• _Dokumenttext_
Pauline Manford ist quasi das Modell der Frau, das genau in diese Gesellschaft hineinpasst: stets beschäftigt, ohne tatsächlich etwas zu tun; immer gehetzt, ohne mit der Tätigkeit oder dem Wort namens Arbeit auch nur je anzustreifen. Zwischen Vernissagen und Dinner-Partys, Friseur- und Kosmetikterminen findet ihre Sekretärin im Terminkalender zwar hin und wieder auch ein wenig Zeit (15 Minuten müssen da zuweilen schon ausreichen) für familiäres, dringende Änderungen in eben jenem Kalender können jedoch das ganze kunstvoll gebaute Gebilde eines Tagesablaufes zum Einsturz bringen.

Nun, mit einem Wort: als Frau in der besseren Gesellschaft hat man es nicht leicht und die Wahrheit ist, dass sich niemand auch nur im Entferntesten vorstellen kann, wie schwierig und verantwortungsvoll dieses Leben tatsächlich ist.

• _Bereitgestellte Daten_
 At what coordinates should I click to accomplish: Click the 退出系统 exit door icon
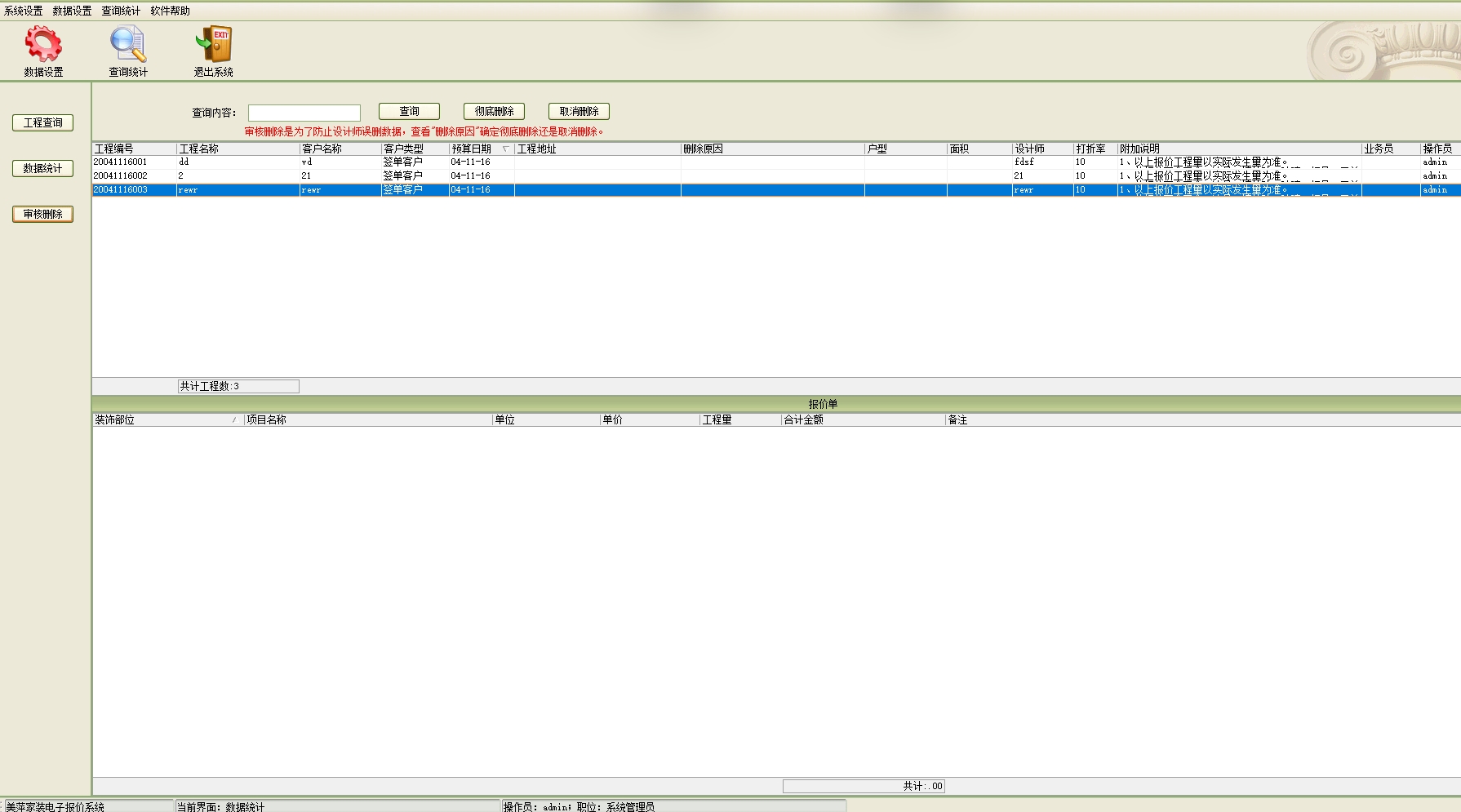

• _Aufgaben im Überblick_
1 > Übertragen Sie den folgenden Satz aus dem Text über Pauline Manford ins Englische: „Nun, mit einem Wort: als Frau in der besseren Gesellschaft hat man es nicht leicht und die Wahrheit ist, dass sich niemand auch nur im Entferntesten vorstellen kann, wie schwierig und verantwortungsvoll dieses Leben tatsächlich ist.“
2 > Schreiben Sie aus dem Text über Pauline Manford alles ab dem Wortlaut „Pauline Manford ist“ bis hinunter zu „Leben tatsächlich ist.“ wortgetreu ab.

• _Lösungen in Reihenfolge_
1 > Well, in a word: as a woman in better society, one does not have it easy, and the truth is that no one can even remotely imagine how difficult and full of responsibility this life actually is.

2 >
Pauline Manford ist quasi das Modell der Frau, das genau in diese Gesellschaft hineinpasst: stets beschäftigt, ohne tatsächlich etwas zu tun; immer gehetzt, ohne mit der Tätigkeit oder dem Wort namens Arbeit auch nur je anzustreifen. Zwischen Vernissagen und Dinner-Partys, Friseur- und Kosmetikterminen findet ihre Sekretärin im Terminkalender zwar hin und wieder auch ein wenig Zeit (15 Minuten müssen da zuweilen schon ausreichen) für familiäres, dringende Änderungen in eben jenem Kalender können jedoch das ganze kunstvoll gebaute Gebilde eines Tagesablaufes zum Einsturz bringen.

Nun, mit einem Wort: als Frau in der besseren Gesellschaft hat man es nicht leicht und die Wahrheit ist, dass sich niemand auch nur im Entferntesten vorstellen kann, wie schwierig und verantwortungsvoll dieses Leben tatsächlich ist.